Most of the time, I am fully in the present moment without any thoughts, just observing every moment as it unfolds. Time moves very slowly, and, at times, I feel it is still. It is a different experience altogether when you are fully in the present; there is no burden of the past and anxieties of the future.

I started to examine what really is the present moment. It appeared to me as just a transitory moment which erodes my future and gets accumulated with my past. When you are fully immersed in such transitory moments, there is a sense of realization which is difficult to explain but pleasant to experience; it gives you absolute peace and genuine joy. But it vanishes the moment you step out of it and get back to your past or future thinking.
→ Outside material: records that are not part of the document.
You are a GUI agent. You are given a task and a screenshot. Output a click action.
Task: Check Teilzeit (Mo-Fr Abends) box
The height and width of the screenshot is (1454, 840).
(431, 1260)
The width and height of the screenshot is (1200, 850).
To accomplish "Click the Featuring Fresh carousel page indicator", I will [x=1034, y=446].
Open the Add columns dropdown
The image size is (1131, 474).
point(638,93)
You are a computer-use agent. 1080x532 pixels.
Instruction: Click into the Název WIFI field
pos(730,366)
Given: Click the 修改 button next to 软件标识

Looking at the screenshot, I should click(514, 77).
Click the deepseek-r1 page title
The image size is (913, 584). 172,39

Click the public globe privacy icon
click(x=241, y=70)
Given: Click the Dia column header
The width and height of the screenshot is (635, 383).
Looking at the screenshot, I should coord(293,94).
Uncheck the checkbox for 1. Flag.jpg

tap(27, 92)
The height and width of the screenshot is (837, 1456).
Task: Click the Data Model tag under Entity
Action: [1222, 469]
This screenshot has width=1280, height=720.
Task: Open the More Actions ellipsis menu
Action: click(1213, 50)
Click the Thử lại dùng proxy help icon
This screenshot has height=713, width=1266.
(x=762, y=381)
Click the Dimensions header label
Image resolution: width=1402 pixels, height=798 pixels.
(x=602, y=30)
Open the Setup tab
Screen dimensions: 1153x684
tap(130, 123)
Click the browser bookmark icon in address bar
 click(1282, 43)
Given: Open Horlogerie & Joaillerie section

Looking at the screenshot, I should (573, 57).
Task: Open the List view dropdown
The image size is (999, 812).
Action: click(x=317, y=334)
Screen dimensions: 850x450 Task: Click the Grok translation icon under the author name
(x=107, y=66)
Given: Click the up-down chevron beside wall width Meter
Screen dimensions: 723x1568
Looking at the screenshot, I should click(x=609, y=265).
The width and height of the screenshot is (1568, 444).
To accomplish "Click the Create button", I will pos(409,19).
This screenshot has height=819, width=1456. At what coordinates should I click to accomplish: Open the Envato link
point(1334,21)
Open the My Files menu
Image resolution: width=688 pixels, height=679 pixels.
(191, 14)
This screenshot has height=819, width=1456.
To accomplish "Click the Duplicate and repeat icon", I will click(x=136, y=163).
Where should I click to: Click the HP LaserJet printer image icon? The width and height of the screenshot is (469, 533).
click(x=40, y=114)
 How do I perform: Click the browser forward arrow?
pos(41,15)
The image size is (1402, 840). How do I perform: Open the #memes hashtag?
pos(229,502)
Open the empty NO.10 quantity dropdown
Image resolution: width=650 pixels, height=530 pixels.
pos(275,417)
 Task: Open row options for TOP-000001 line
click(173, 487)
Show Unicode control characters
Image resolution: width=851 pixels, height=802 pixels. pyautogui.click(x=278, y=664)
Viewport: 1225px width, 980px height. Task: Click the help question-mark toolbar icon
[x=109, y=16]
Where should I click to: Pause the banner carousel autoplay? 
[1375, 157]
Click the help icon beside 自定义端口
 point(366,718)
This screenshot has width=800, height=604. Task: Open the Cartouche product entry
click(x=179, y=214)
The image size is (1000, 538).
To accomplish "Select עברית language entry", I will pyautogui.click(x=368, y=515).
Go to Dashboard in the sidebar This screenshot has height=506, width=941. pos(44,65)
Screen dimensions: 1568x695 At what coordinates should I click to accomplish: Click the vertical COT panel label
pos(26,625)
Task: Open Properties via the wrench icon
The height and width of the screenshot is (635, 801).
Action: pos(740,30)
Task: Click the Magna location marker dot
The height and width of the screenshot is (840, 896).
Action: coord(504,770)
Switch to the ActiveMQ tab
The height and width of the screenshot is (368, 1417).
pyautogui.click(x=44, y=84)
Good dreams about our future also give us a sort of imaginary pleasure. But it is not real until such a time as it is realized. But for most of us, it seems that imaginary joy is filling; the very thought of thinking of something big, or thinking of ourselves as a hero, in an imaginary life situation makes us happy. A series of constructive thoughts makes us, no doubt, and vice versa breaks us. When we can’t avoid thinking, what is harm in filling ourselves with constructive and positive thoughts? At least we can experience imaginary joy rather than letting ourselves be subjected to less constructive thoughts taking control over us and making us suffer.

But to experience real joy, we need to confront reality and fully be with it, enjoy and experience every transitory moment that turns our future into our past.